Tea said:
Are you serious Big C? Or have you started on a new career in the fishing industry? ..... Bet you Tannin falls for it!
Tea is seldom wrong about that sort of thing.
Let's examine the merit of the TweakTown article.
1: IBM drves have high failure rates. Do they? I have heard so many things about the 45GB Deskstar GXP that I find it hard to credit that there was not a major problem with that particular model, and retain an open mind as to the merits of the rest of the 75GXP line. My own very limited experience with them, a mere six or eight drives in the 20GB and 30GB sizes, has been 100% OK. No failures at all - not that less than 50 to 100 drives can tell you much. And I know how much hysteria can develop about a particular drive once ill-informed people start to gossip about it. I've seen it many times over the years: there soon develops so much smoke and ill-founded rumour that it is impossible to see if there is any fire at the base of it or not.

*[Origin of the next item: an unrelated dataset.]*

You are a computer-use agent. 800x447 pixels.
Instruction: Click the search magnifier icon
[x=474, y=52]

The 45GB Deskstar 75GXP can probably be considered guilty. The other 75GXP drives are under strong suspicion, no more than that. But if there is any particular evidence that the 60GXP is another horror drive, I've yet to hear of it. TweakTown certainly don't bother with putting forward any.
2: GMR heads are the problem. What a completely ridiculous assertion.

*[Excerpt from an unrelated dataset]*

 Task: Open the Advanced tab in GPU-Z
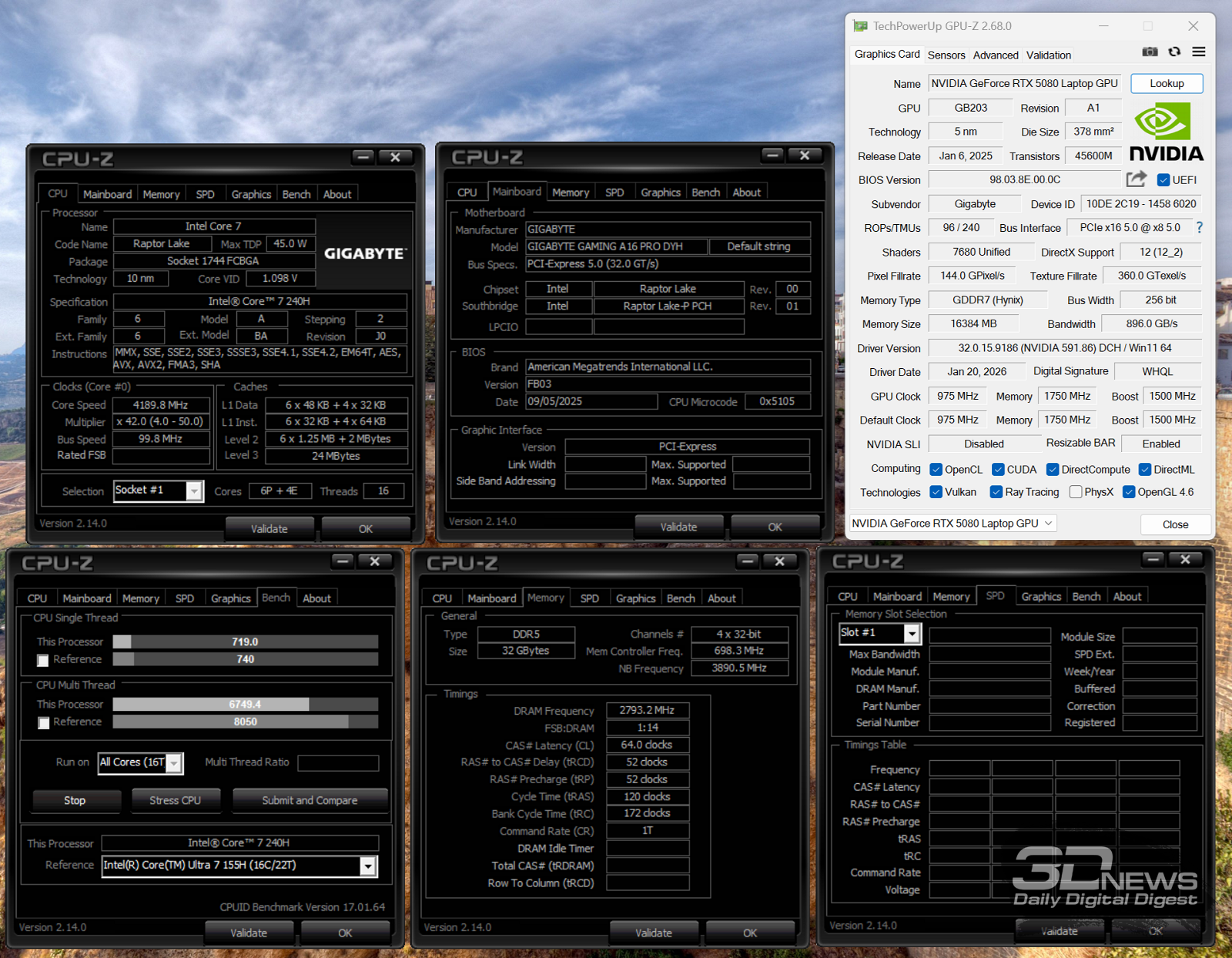(x=995, y=55)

All hard drives use GMR heads! IBM introduced MR head technology back in the early Nineties, the improved MRX head in 1997, and GMR heads in 1998. By 1999 all the majors were using GMR as standard, and they still are. GMR is the only competitive hard drive head technology on the market right now. Every single hard drive you can buy uses GMR.
They quote AnandTech: drives "have chips that account for the expansion of platters" which make errors in GXPs but not in other drives. Oh? The whole idea of modern embedded-servo drives - a technology that came to high-end drives in the late 1980's and into general use in about 1992 - is that the positioning information is encoded
into the platter itself. Seek speed aside, this is the great advantage of voice-coil drives over the dreadful old stepper motor drives of 5.25 inch 20MB days - they are more-or-less immune to the thermal expansion problems that plagued even the best of stepper drives.
In any case, the argument makes no sense because, as we shall see later, IBM drives use ceramic platters which (if I remember my high-school science correctly) expand far
less with heat than do the aluminium platters used by other drive makers.
Our expert reviewer says "I believe IBM is
already using this glass platter technology in some of their drives". Is that right? Well, fancy that! And here I was selling 1.08GB TravelStar 3LPs back in 1997 and thinking that they had glass platters.
So much for page one of the article. Shall I continue with page two? Or would that be tedious?